Credit To The Edit
Posted: June 23rd, 2011 | Author: Finn | Filed under: Texte Deutsch | Tags: Dimitri From Paris, Frankie Knuckles, Greg Wilson, Idjut Boys, Jimmy Ruffin, Joey Negro, Mark E, Musikexpress | No Comments »Credit To The Edit
Noch lange nach dem offiziellen Niedergang zog sich das Erbe der Disco-Ära mehr oder weniger latent durch das jeweils aktuelle Clubmusik-Geschehen, aber in den letzten Jahren nahm die Auseinandersetzung mit dem Thema neue Formen an. Damit einhergehend meldete sich eine Form der Musikbearbeitung zurück, die schon abgelegt schien: der Edit. Wo zur klassischen Phase des Edits noch DJs und Produzenten zu Schere und Klebeband griffen, um individuelle Versionen für Club-Sets maßzuschneidern, führten die fortschreitenden technischen Erleichterungen in der Musikproduktion zu einer Flut von Edits bekannter oder obskurer Titel.
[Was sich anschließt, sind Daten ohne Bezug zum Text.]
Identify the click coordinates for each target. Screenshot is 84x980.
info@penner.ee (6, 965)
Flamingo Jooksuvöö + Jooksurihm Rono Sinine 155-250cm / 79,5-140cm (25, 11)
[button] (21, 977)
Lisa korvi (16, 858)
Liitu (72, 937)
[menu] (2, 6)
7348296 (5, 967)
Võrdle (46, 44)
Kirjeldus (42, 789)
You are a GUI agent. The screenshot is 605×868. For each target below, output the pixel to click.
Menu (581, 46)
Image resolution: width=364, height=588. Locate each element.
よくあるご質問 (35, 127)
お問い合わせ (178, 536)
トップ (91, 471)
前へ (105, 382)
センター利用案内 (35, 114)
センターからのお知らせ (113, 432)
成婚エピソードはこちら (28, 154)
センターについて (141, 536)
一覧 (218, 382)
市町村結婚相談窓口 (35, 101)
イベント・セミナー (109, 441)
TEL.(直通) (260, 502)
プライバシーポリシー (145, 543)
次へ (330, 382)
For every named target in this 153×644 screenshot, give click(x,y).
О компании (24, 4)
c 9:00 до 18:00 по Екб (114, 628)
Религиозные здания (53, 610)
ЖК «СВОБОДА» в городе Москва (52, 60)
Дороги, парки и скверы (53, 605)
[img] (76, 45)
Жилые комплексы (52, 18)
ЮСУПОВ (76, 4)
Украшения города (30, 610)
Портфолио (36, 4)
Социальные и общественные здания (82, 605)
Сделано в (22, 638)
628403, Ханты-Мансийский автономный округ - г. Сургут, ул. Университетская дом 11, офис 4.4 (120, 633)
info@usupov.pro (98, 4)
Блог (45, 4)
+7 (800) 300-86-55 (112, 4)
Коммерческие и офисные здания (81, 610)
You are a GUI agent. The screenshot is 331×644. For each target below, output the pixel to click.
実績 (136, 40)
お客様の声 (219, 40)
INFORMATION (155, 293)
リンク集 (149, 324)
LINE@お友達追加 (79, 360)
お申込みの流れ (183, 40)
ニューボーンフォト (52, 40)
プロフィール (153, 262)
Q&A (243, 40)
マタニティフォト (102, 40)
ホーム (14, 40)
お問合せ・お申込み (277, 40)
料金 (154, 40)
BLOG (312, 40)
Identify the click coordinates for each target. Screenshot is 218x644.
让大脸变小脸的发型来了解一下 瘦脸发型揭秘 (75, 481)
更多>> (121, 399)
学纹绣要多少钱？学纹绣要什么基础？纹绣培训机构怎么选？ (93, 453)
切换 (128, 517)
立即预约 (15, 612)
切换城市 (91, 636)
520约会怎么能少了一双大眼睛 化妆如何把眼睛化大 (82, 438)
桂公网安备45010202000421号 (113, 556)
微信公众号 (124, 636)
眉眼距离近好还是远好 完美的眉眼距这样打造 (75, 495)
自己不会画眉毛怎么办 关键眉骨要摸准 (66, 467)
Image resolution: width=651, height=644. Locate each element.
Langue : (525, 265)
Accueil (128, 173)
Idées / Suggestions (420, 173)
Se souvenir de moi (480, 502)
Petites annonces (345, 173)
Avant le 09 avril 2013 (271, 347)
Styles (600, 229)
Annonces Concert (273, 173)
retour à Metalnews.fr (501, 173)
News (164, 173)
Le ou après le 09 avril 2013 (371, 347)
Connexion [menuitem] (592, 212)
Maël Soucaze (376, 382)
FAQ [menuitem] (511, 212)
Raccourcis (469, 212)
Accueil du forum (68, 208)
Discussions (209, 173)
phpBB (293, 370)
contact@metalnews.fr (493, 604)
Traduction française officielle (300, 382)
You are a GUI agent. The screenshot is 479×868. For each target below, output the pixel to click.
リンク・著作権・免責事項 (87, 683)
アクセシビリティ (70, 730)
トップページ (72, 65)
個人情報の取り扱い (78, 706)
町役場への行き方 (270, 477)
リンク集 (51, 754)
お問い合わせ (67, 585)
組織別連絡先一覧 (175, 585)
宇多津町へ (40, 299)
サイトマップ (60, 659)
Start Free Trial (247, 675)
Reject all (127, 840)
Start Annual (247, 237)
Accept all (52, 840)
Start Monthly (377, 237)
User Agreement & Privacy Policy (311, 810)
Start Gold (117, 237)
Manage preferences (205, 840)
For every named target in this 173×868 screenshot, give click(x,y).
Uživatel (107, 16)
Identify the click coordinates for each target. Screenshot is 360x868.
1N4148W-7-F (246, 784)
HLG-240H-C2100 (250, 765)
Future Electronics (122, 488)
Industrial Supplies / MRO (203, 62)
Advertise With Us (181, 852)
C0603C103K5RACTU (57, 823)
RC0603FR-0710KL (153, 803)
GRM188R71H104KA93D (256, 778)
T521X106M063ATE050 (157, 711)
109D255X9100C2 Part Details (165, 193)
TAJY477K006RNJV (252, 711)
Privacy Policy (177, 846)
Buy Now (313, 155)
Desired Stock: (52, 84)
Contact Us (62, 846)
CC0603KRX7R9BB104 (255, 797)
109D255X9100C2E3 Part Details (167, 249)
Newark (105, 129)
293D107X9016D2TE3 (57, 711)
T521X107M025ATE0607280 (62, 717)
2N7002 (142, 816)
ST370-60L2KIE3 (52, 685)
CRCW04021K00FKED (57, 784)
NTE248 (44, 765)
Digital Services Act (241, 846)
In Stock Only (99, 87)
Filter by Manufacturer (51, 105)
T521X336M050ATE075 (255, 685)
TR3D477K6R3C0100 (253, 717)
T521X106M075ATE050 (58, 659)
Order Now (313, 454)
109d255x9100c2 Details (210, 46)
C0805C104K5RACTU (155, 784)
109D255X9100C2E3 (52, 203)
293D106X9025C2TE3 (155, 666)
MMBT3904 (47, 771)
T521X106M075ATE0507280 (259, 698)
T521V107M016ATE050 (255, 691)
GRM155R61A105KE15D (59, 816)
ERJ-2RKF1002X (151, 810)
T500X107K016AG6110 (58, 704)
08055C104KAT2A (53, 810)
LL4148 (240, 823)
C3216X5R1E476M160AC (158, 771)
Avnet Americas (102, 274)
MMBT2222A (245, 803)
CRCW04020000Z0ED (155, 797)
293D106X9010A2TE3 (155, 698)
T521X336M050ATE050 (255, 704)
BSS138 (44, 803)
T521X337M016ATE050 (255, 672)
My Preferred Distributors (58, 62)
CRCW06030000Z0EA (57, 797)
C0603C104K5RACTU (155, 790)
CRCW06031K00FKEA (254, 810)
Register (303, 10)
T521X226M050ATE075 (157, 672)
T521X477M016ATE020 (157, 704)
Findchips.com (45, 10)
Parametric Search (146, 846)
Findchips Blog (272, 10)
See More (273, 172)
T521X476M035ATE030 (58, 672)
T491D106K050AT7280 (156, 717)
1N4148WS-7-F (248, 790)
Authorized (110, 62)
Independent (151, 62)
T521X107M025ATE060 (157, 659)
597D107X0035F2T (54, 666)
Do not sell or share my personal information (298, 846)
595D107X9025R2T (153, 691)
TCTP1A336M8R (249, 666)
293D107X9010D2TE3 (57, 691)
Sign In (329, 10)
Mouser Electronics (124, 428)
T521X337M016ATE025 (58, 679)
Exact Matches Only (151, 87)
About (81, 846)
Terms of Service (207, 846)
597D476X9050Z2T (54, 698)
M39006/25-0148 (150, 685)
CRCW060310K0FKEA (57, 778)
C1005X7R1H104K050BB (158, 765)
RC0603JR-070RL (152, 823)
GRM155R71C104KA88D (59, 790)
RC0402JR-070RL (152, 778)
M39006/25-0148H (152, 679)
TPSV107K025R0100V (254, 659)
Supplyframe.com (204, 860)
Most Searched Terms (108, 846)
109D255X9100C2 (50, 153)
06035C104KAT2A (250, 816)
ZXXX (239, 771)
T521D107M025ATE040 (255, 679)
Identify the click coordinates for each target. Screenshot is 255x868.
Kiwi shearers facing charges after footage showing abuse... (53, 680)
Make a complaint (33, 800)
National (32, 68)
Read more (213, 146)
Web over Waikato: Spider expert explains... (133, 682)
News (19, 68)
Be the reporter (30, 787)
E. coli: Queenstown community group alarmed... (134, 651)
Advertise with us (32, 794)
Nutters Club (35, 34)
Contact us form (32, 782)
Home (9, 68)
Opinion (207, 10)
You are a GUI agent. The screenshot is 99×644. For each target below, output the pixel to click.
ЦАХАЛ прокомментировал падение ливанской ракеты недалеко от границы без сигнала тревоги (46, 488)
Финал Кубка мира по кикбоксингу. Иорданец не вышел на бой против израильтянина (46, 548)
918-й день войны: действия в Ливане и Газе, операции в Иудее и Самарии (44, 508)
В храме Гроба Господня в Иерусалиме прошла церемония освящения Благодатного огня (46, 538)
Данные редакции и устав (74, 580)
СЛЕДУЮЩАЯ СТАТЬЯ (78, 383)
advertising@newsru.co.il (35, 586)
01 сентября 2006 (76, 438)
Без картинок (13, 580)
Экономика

Es war nun geradezu üblich, sich erst mit ein paar editierten Fremdkompositionen schwankenden Mehrwerts einen Namen zu machen, und sich dann allmählich als eigenständiger Künstler zu etablieren. Je mehr Disco sich in die breite öffentliche Wahrnehmung zurückmeldete, desto weiter drifteten die Lager derer auseinander, die Disco in immer entlegenere, spezialisiertere Winkel erforschen wollten, und derer, die Disco einfach mehr Popularität wünschen. Aber beide Lager machten für ihre Zwecke zahllose Edits. Bis dahin wurde jedoch schon ein ganz schön langer Weg zurückgelegt.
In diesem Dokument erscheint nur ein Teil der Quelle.